Vapor IO and Supermicro today launched a service designed to make it simpler to deploy applications infused with artificial intelligence (AI) models at the network edge.
The managed Zero Gap AI service will provide access to servers based on the NVIDIA MGX platform with the NVIDIA GH200 Grace Hopper Superchip running in more than 36 cities that can be accessed via either wired or 5G wireless networks. Initially, the service is being made available in Atlanta and Chicago using network services provided by Comcast.
Vapor IO already provides an edge computing service based on micro datacenters at the base of cell towers coupled with nearby wireless aggregation hubs. That service is now being expanded to include servers from Super Micro configured with NVIDIA GPUs to run the inferences engines that are at the core of most AI applications.
The challenge organizations face is GPUs, in addition to being scarce, are expensive. “It can take 52 weeks for GPUs to be delivered,” says Vapor IO CEO Cole Crawford.

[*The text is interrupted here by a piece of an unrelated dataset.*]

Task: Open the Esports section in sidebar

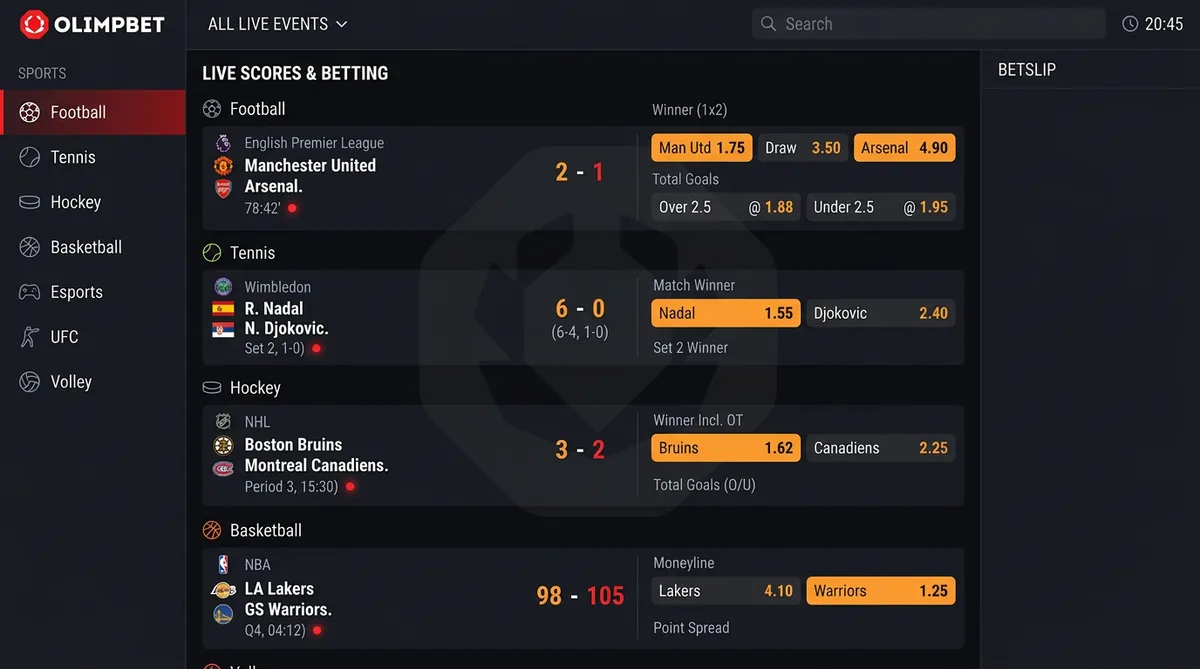Action: tap(76, 292)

The Zero Gap AI service alternatively provides platforms connected via a mesh network at the edge for running AI applications that Vapor IO manages on behalf of organizations, adds Crawford.
That approach makes it possible to deploy inference engines to drive, for example, computer vision application closer to the point where data is being processed and consumed so that organizations can invoke either at a flat rate or based on consumption of infrastructure resources, he notes.

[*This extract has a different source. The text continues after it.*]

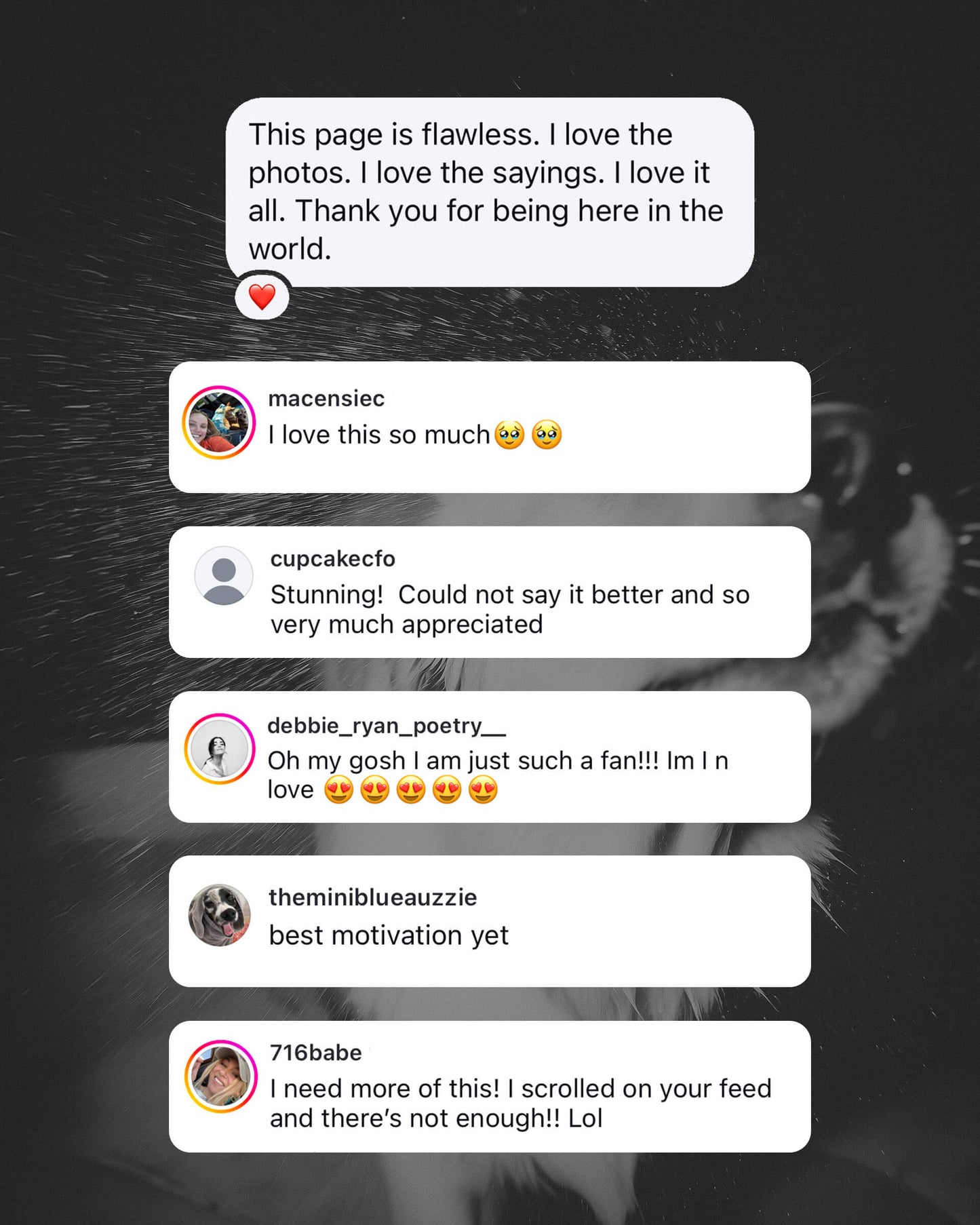Click cupcakecfo's default avatar icon
The image size is (980, 1225).
224,575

There’s little doubt that AI engines will be deployed everywhere from the network edge to the cloud. The challenge is to find a way to achieve that goal given the cost of GPUs and the need to be able to manage highly distributed computing environments. Vapor IO in collaboration with Super Micro is, in effect, making a case for a service that leverages IT teams from Vapor IO to centrally manage AI infrastructure deployed at the network edge.
Each organization will need to decide for themselves to what degree to rely on a managed service versus deploying and managing their own infrastructure, but a service should enable them to devote more resources to building and deploying software at a time when AI models are making it more challenging to build distributed applications.
In the meantime, it’s becoming apparent that a GPU shortage is holding back development of those applications. Many organizations are still determining how best to operationalize AI, but in the absence of GPUs it’s challenging to both train AI models and optimally run certain classes of inference engines.
Ultimately, there will be no shortage of managed services for deploying AI applications. The issue that IT teams will need to navigate is how many points-of-presence those services have in locations that will enable AI applications to be deployed in a way that minimizes at much as possible application latency.
One way or another, however, as AI models become ubiquitous at the edge, the laws of physics that govern networking will inevitably become a more pressing concern.